══ Data extract

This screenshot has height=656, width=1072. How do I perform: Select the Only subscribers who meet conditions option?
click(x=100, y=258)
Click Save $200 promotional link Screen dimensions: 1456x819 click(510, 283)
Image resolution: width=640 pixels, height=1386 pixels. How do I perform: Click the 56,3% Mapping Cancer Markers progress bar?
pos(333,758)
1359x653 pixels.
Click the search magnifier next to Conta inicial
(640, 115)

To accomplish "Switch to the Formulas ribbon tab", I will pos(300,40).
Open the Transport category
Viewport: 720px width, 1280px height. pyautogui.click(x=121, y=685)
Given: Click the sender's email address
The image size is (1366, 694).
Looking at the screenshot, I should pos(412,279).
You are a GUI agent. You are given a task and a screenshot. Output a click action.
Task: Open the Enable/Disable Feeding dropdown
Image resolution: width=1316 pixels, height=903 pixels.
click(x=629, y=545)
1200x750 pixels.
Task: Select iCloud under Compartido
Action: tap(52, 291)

════

Your instructions: Every entry must be duplicated exactly as it was written.

Exercise output:
This screenshot has height=656, width=1072. How do I perform: Select the Only subscribers who meet conditions option?
click(x=100, y=258)
Click Save $200 promotional link Screen dimensions: 1456x819 click(510, 283)
Image resolution: width=640 pixels, height=1386 pixels. How do I perform: Click the 56,3% Mapping Cancer Markers progress bar?
pos(333,758)
1359x653 pixels.
Click the search magnifier next to Conta inicial
(640, 115)

To accomplish "Switch to the Formulas ribbon tab", I will pos(300,40).
Open the Transport category
Viewport: 720px width, 1280px height. pyautogui.click(x=121, y=685)
Given: Click the sender's email address
The image size is (1366, 694).
Looking at the screenshot, I should pos(412,279).
You are a GUI agent. You are given a task and a screenshot. Output a click action.
Task: Open the Enable/Disable Feeding dropdown
Image resolution: width=1316 pixels, height=903 pixels.
click(x=629, y=545)
1200x750 pixels.
Task: Select iCloud under Compartido
Action: tap(52, 291)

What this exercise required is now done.